• _Extracted text_:
*** Block opens ***
By Chris WittsTuesday 5 Jul 2022Morning Devotions with Chris WittsFaithReading Time: 1 minute
Transcript:
I heard a little girl age 11 complaining one day to her mother about a pain in her knee. So Mama got down, had a look at the knee, couldn’t see anything wrong. Look, don’t worry about it, she said. It’s probably growing pains, but the 11 year old didn’t like that explanation. Why, she said, Can’t we grow without pain?
Well, I thought, What an excellent question. Why can’t we grow? Why can’t we live without pain?
Actually, unfortunately, in real life, pain is often associated with growth, and the famous saying is no pain, no gain. I think it’s true. Not all pain is physical as emotional mental pain as well suffering. It’s not fun, is it?
We don’t like pain. We don’t like suffering. But when we do, we wonder why it is that it’s come to me. Why am I feeling like this? Why has this burden been placed upon my shoulders? Most of our learning, you know, in our development, comes not from the good times where everything is going smoothly, but actually from the difficult times.
Have you found that to be true when everything is going smoothly? We don’t think a lot about change. I mean, why would we? But during the bad times, we struggle and we might feel unhappy, and that is actually the time when real change happens.
There’s a challenge to us. We’ve got a choice. We can either feel sorry for ourselves or we can stop and say, okay, this has happened. I’m in pain. What can I do about this as we get older? We think the people who are older than us are very wise. One man was asked, where do you get all your good judgement from? And this is what he said. “Good judgement comes from bad experience.” What? What is that all about?
*** Block closes ***
• _Assigned task_:
Decide whether each statement agrees with the transcript, answering yes or no and quoting the words of the transcript that settle it.
1. The girl who complained about her knee was 11 years old.
2. The mother found a visible problem when she examined the knee.
3. The man asked about his good judgement said it comes from good experience.
These rows come from a separate source, not from the transcript.

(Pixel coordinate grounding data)
*** Block opens ***
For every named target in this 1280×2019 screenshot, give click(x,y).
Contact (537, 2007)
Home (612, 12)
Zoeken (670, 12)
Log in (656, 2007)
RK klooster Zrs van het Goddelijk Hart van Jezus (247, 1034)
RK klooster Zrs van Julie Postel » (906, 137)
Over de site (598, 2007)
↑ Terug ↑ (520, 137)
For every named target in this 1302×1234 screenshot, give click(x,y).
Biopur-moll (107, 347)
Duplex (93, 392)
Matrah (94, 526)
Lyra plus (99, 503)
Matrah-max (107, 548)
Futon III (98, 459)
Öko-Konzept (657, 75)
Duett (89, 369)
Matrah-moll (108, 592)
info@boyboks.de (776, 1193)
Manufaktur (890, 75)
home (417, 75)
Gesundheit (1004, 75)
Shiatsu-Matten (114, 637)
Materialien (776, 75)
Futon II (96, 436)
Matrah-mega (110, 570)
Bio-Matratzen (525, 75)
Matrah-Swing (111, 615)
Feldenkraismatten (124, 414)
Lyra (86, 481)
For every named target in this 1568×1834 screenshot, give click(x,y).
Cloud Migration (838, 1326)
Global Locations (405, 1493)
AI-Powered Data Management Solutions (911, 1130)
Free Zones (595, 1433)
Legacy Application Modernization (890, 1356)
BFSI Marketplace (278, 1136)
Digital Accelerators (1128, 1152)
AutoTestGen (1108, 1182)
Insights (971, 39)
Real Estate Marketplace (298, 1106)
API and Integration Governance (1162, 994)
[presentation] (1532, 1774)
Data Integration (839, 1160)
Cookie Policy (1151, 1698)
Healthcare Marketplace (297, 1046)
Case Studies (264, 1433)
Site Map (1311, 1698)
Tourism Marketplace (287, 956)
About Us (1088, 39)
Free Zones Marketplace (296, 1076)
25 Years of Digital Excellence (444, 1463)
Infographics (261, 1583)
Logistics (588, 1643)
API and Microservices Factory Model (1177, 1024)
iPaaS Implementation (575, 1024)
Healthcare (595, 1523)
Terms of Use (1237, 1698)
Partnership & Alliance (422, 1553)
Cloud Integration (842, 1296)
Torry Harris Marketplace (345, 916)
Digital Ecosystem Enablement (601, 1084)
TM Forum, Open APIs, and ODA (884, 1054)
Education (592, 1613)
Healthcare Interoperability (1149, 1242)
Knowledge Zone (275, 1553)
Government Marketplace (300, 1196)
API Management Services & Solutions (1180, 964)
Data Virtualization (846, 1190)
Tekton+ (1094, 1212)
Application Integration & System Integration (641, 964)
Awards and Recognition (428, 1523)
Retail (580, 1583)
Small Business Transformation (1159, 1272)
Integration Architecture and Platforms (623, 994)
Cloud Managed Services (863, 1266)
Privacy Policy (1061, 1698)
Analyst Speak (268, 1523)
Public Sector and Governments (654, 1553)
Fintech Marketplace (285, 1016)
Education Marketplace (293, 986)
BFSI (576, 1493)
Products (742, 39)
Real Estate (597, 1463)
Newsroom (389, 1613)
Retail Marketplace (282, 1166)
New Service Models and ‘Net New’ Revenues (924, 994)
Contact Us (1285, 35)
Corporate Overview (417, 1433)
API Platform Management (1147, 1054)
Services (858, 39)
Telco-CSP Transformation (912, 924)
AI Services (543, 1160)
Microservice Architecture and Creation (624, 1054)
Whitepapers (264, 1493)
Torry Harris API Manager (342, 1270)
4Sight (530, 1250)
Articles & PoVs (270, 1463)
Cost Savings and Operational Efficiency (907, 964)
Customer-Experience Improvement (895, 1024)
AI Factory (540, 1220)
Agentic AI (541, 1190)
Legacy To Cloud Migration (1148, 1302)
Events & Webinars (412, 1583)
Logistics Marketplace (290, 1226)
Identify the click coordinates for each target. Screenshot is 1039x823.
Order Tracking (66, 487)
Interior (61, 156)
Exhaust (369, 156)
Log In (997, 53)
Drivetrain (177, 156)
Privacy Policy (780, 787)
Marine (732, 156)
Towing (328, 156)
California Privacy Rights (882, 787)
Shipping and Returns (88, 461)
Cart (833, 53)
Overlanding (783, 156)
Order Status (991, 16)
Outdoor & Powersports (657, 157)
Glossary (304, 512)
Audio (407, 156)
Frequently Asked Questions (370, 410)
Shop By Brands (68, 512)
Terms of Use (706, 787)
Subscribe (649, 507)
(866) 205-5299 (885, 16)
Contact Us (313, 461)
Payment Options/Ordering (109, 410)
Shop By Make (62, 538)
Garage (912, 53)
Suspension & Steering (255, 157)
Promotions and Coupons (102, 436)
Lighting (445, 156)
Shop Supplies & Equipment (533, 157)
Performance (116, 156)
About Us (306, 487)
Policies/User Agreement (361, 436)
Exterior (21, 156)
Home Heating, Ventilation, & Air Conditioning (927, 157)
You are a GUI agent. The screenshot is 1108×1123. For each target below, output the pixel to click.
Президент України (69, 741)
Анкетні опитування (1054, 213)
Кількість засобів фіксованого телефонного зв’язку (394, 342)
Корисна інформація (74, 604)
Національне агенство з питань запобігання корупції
*** Block closes ***
• _Output of the exercise_:
1. Yes: "a little girl age 11"
2. No: "couldn’t see anything wrong"
3. No: "Good judgement comes from bad experience."